Which other country has more than 5,000 miles of coastline spread between four different seas? Turkey's includes the Aegean, Mediterranean, Marmara and Black seas, but the country's shores don't stop there: inland there are dozens of lakes, including the mighty Lake Van, 10 times larger than Lough Neagh, the biggest lake in the British Isles.

Turkish shores offer sumptuous scenery, breathtaking beaches, the greatest concentration of historical ruins in the country and the opportunity to do as much or as little as you want.

I want to go and see some ruins

It's difficult not to. Turkey's geo-political importance has attracted so many settlers, conquerors and traders over the centuries that you literally find yourself tripping over their legacies. On the Aegean coast Ephesus (8am-7pm daily May-September; 8am-5pm October-April; TL10/ £4.40) is a worthy world heritage site with some of the best preserved Roman ruins in the Eastern Mediterranean. At its peak in the first and second century this city was second only to Rome in the empire's pecking order.

The crowd-pleasers today are the breathtaking Library of Celsus and the enormous open-air theatre, but it is the sheer quantity and density of the other ruins, from residential houses to public latrines that allow glimpses of urban life under Emperor Augustus. An audio guide (TL5/£2.20) helps to fill in the background.

Only one-fifth of the original city has been excavated: it seems likely that it was once home to at least 200,000 people. If your visit coincides with that of a cruise ship to the nearby port of Kusadasi then you'll be ably assisted in imagining what a population of that size looks like. For a more intimate appreciation of the ruins arrive at 8am sharp or late afternoon. Start at the southern entrance, walk down through the ruins and exit from the northern one.

Selcuk, two miles away, is the nearest town, and has plenty of accommodation and eating options. Taxis from here to the southern entrance cost TL10 (£4.40), minibuses to the northern entrance for TL2.50 (£1.10). The Ephesus museum in Selcuk is worth a visit (summer 8.30am-7pm daily, closing for an hour at noon; TL5/£2.20 entrance; opposite the tourist office). It gives helpful context to what you've seen; there's a new section on gladiators and on a hot August day it's got the best air-conditioning in Selcuk.

What about Less manicured sites?

Olympos could fit the bill (always open, the TL2.50/£1.10 fee is collected only during daylight hours). These Lycian and Roman ruins may not be as extensive or complete as those at Ephesus,but herein lies their appeal as what they lack in prestige is made up for by the thrill of exploring overgrown paths and stumbling on magnificent Roman arches or crumbling temples.

The decaying tombs and shattered columns lying among twisted roots evoke a poignant melancholy that the more polished sites have lost. You can wash away sweat and historical reflections in the lovely bay at the eastern boundary of the ruins. Olympos is about two hours by road from Antalya or Kas. There are frequent minibuses (TL10/£4.40) to the Olympos turn-of, then on to the village and ruins (TL3.50/£1.50).

EXERCISE REQUIREMENTS: Carry on the travel article about Turkey's coast and ruins from the point where it stops.

RAW DATA:

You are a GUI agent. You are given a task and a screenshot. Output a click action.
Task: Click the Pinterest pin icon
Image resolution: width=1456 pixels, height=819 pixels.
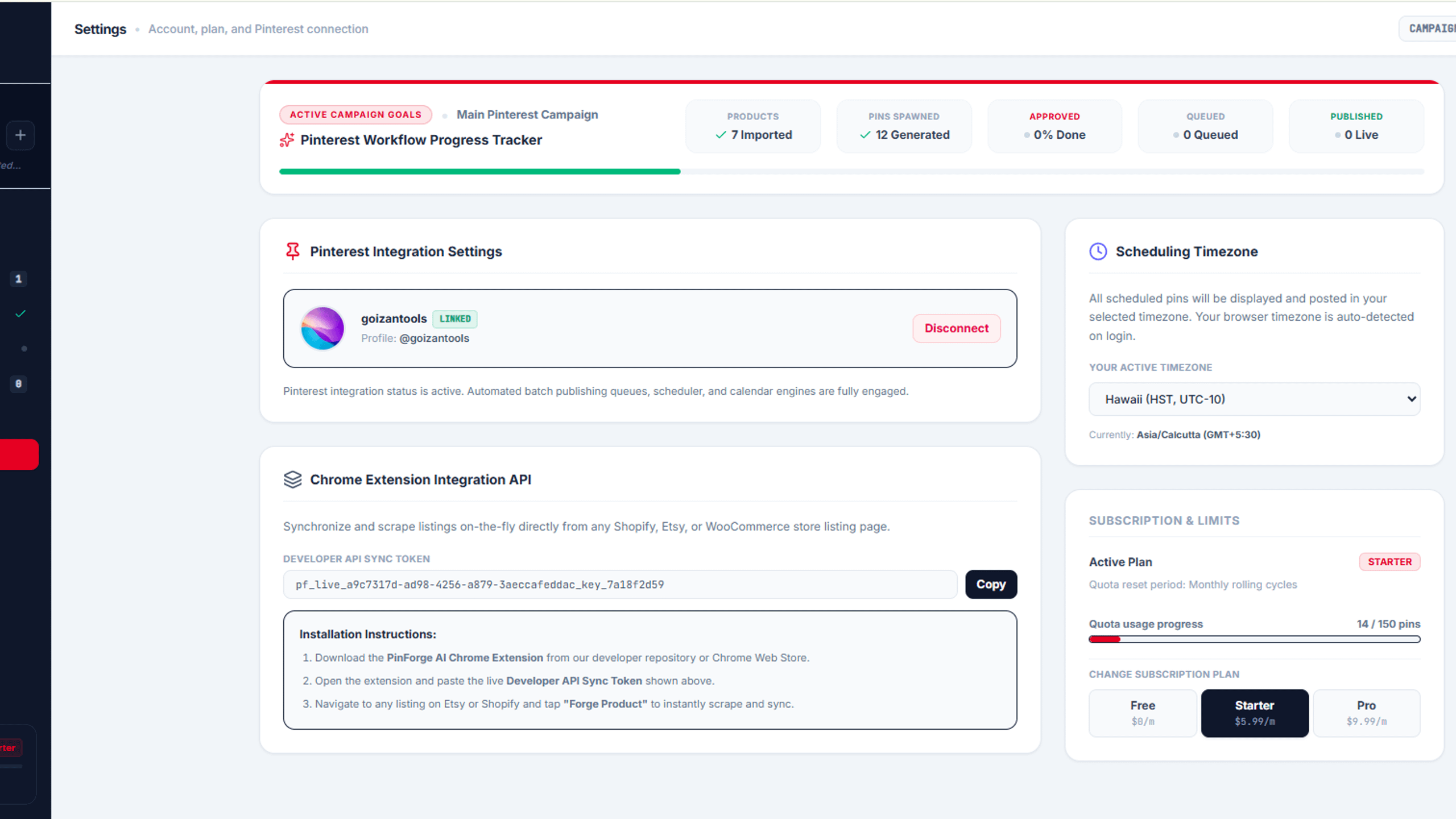tap(292, 251)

RESULT FOR THIS EXERCISE:
More recent places of interest?

Kayakoy, a place where a sad sense of absence hangs in the air, may not be an obvious choice for a holiday itinerary but it's unique, evocative and memorable (daily, 9am-7pm; TL5/£2.20). Kayakoy, or Levissi as it was known, was home to 2,000 or so Ottoman Greeks at the beginning of the 20th century, but the Turkish War of Independence (1919-1923) and the subsequent Treaty of Lausanne led to the forced repatriation of Greek and Turkish communities living outside the newly defined borders of their respective countries. Kayakoy was abandoned and never re-populated so its churches, schools and streets still exist in an eerie time-warp. Wander the streets alone at sunset for a powerful experience. Kayakoy is only five miles from Fethiye and easy to get to; minibuses (TL2.50/£1.10) run 7am-10pm in summer.

This is a seismically, as well as politically, active land. Following massive earthquakes in the second century along Turkey's Mediterranean coast, the land dropped by up to six metres into the sea and the port of Kekova became the "sunken city". It's a captivating sight. To visit Kekova you can take one of the boat excursions that depart from Kas or Kalkan – simply walk along the harbour in the evening as the crews will be touting for business. They're good value with prices around TL40/£20 for a full-day including food, however boats are not allowed too close to the ruins.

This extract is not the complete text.